Source records
# # #
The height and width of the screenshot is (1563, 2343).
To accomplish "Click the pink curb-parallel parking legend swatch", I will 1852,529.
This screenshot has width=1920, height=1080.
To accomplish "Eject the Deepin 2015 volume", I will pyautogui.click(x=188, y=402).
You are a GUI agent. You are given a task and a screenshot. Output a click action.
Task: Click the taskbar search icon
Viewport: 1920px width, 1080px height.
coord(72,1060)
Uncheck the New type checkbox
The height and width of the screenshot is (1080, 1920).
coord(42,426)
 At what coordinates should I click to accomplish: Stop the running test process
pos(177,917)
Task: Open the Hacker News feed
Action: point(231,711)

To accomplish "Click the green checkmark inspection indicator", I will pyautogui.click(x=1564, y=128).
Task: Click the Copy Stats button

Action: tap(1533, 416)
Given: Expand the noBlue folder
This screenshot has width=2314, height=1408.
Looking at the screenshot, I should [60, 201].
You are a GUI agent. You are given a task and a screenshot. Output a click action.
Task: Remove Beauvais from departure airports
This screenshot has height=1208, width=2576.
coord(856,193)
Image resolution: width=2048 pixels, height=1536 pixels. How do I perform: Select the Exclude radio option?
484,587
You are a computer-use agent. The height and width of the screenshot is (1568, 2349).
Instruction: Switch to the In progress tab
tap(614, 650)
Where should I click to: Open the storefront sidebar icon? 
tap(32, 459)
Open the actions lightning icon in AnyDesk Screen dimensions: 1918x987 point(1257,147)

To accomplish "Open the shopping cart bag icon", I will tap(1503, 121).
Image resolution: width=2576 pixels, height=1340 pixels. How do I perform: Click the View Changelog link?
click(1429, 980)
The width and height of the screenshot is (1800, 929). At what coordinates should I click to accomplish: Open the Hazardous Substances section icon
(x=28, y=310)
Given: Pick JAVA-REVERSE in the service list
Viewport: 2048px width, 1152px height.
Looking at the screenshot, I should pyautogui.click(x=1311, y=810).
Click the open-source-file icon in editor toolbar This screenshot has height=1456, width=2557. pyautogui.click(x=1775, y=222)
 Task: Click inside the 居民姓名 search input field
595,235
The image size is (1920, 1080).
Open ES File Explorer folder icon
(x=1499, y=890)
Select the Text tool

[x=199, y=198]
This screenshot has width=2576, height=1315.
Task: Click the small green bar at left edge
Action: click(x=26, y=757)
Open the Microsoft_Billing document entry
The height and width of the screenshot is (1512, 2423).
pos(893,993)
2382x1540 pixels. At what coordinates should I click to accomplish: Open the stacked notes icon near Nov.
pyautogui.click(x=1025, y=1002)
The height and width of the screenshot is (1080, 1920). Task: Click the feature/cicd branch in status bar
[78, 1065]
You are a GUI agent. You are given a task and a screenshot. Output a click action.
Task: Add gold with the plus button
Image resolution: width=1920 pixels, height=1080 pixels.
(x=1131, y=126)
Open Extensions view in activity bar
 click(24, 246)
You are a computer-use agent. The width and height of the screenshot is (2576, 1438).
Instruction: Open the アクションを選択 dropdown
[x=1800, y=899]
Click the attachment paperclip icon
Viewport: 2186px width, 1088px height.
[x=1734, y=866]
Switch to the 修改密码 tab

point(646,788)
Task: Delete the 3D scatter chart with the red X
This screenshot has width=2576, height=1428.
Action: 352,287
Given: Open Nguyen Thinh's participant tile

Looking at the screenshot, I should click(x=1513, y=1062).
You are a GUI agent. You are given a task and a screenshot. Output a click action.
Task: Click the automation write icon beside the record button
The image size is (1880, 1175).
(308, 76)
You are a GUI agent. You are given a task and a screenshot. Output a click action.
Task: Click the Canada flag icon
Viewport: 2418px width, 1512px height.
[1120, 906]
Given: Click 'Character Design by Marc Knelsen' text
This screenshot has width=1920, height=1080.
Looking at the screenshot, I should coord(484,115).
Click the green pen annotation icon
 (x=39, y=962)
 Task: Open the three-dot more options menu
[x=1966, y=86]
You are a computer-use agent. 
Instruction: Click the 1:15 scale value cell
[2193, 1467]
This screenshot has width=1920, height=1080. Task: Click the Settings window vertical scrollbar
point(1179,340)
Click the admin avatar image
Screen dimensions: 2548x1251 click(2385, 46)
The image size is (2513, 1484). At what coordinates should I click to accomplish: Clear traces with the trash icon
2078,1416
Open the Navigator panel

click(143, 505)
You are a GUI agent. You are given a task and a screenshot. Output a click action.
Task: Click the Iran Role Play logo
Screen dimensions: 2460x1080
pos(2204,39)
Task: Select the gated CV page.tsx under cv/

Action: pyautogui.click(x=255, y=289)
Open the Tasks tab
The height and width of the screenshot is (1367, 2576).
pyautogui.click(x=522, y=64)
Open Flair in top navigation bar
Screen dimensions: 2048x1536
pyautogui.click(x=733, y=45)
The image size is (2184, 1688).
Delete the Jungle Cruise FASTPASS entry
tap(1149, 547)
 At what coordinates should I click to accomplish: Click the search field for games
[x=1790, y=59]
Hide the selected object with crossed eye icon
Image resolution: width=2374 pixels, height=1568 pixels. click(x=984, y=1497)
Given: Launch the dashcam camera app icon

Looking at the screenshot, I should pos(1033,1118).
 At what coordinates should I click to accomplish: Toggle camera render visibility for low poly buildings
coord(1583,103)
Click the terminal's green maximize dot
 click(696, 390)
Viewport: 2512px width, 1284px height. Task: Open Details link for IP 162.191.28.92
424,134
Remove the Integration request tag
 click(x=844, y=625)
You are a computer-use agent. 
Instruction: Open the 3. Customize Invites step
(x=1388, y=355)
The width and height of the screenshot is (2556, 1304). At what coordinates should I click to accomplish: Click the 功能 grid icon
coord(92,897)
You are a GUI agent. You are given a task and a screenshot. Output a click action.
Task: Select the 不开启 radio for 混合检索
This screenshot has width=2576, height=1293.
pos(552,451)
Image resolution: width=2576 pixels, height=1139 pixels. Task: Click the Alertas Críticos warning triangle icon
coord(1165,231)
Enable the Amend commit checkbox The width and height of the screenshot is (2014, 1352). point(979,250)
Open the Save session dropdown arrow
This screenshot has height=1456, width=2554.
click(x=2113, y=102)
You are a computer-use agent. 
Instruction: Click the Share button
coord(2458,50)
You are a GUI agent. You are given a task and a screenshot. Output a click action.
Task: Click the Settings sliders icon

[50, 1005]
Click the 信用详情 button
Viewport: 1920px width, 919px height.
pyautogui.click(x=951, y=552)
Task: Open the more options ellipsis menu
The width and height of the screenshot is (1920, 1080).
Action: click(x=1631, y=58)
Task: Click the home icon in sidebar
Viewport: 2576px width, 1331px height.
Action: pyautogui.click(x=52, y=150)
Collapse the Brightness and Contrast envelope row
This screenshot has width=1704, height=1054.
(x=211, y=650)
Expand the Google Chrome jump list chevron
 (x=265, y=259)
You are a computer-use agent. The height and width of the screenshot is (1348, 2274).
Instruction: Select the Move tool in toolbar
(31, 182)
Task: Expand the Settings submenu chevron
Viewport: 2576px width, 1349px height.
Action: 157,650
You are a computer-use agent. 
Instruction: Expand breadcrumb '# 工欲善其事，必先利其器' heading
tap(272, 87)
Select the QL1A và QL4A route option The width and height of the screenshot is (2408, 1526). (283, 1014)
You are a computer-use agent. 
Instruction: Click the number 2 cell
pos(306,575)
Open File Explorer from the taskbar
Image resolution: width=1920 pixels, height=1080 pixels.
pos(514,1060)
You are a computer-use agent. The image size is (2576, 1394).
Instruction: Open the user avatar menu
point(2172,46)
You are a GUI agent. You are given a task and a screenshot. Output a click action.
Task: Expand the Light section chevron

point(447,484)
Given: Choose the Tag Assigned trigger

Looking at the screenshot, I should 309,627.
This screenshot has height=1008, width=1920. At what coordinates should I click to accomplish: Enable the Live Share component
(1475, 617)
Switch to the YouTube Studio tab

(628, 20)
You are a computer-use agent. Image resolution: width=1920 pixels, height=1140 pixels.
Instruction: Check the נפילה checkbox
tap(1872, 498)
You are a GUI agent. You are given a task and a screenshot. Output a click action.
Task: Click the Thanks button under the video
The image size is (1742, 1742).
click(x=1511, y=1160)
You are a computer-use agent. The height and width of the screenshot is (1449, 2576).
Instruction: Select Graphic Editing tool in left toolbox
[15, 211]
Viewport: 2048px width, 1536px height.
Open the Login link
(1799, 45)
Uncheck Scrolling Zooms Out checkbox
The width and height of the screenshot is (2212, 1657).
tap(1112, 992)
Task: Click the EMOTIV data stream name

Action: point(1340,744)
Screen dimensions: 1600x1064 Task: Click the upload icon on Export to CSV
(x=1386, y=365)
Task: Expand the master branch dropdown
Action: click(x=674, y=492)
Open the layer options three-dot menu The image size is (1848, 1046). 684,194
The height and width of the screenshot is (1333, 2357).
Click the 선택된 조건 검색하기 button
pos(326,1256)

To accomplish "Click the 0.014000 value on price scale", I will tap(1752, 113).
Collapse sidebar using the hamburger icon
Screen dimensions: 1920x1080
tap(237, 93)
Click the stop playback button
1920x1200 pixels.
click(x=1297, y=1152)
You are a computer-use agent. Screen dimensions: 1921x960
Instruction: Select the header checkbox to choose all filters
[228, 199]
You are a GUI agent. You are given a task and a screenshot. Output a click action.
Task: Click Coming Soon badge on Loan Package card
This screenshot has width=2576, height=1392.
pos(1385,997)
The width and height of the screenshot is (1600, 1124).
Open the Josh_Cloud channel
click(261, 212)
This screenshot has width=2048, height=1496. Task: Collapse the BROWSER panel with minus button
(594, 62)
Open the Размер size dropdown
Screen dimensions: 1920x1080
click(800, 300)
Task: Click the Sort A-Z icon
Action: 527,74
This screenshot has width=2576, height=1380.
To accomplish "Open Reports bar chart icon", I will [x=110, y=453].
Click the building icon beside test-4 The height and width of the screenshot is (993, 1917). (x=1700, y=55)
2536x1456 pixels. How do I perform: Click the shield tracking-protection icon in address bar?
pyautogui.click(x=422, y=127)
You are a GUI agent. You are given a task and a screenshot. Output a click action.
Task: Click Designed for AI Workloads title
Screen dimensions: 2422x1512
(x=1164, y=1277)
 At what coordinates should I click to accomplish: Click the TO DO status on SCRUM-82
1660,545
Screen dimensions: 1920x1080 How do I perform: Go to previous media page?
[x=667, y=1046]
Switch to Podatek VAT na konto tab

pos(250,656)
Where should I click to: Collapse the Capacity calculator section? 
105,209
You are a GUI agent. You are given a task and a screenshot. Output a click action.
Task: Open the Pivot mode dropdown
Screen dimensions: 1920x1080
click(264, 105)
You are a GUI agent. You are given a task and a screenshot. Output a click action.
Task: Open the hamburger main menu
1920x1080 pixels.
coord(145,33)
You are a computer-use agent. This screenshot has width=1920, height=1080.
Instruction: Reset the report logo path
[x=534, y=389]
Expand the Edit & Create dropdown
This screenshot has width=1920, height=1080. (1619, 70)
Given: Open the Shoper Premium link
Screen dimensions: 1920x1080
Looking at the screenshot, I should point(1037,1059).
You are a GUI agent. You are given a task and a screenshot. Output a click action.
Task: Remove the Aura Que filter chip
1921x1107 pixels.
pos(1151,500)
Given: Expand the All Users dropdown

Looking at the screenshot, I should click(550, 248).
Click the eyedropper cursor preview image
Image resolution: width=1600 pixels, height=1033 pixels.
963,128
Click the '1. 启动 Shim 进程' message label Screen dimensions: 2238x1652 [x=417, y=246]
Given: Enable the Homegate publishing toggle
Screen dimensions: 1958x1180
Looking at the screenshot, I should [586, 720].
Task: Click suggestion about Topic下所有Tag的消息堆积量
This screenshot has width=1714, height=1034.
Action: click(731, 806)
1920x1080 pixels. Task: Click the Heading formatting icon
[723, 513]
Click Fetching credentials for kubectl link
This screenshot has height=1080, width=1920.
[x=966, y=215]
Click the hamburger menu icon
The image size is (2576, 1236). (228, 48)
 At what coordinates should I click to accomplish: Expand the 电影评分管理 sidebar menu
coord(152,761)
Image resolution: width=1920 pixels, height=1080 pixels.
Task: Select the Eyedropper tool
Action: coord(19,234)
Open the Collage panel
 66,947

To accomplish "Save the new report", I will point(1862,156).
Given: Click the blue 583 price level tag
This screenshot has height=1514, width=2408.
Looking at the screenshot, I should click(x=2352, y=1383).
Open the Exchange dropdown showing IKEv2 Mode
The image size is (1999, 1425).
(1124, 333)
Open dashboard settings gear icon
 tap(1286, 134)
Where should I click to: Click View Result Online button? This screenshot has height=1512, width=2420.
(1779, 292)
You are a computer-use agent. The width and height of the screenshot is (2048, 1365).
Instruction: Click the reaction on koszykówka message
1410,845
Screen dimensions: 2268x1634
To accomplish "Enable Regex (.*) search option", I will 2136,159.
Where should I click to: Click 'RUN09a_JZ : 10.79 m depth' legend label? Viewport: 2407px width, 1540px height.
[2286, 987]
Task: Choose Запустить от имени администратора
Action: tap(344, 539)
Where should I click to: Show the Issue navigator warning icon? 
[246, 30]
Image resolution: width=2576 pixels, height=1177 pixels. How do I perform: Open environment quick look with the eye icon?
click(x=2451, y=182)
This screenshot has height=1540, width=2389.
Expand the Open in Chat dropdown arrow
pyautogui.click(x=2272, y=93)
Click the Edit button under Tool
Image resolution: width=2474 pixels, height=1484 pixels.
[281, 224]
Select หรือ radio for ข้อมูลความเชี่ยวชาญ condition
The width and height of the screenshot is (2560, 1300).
# # #
### Task item
Only the number is wanted: how many lines in the entries above contain the string "Save"?

### Response box
2